Cortisol can also rise in the short-term in response to stressful situations, and the extent of that short-term increase can differ depending on individuals’ underlying stress levels and overall health.  However, what happens to us in terms of stress is not the only factor predicting our bodily response and resulting health, but also how we appraise or psychologically respond to stressful experiences, and our belief in our ability to cope with them.  As a result of all these variations in cortisol levels and stress levels, and their changes over time, being able to assess stress using portable measures can give us more useful and detailed information than the use of questionnaires or biological measures at a single time point.

We need to be careful with the interpretation of biological as well as self-reported assessments of stress, as there are so many factors which can affect both our cortisol and stress levels.  However, being able to assess the rhythm of cortisol across the day with a portable fast and easy to analyse method will allow us to research far more thoroughly the links between our day to day experience of stress and changes in our biological rhythms and levels of stress hormones.

Do you see portable salivary cortisol tests as making a big impact in your research?

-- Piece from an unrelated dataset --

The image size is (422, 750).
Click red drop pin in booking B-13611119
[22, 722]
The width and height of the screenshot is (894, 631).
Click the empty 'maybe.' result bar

Absolutely. Portable cortisol measurement also has many advantages over standard laboratory assays which we use at the moment and which require specialist equipment and facilities, as well as the inconvenience of using and storing standard saliva collection receptacles.  As long as the accuracy and sensitivity of cortisol measurements is comparable to current state of the art laboratory assays, this type of portable monitoring will also allow more valid and easier measurement of changes in individuals’ daily stress levels than one-off questionnaires measures relying on recall over a longer time period, or not measuring changes over time.  Further, being able to monitor changes in perceived stress and cortisol levels goes beyond many portable stress/health measures which tend to focus on heart rate.  Cortisol monitoring will be able to give us a more complete picture of the longer term effects of stress such as chronic stress alterations that momentary changes in heart rate cannot do. Consequently, I believe this type of measurement has great potential for enhancing research as well as helping individuals or organisations to monitor their own stress levels.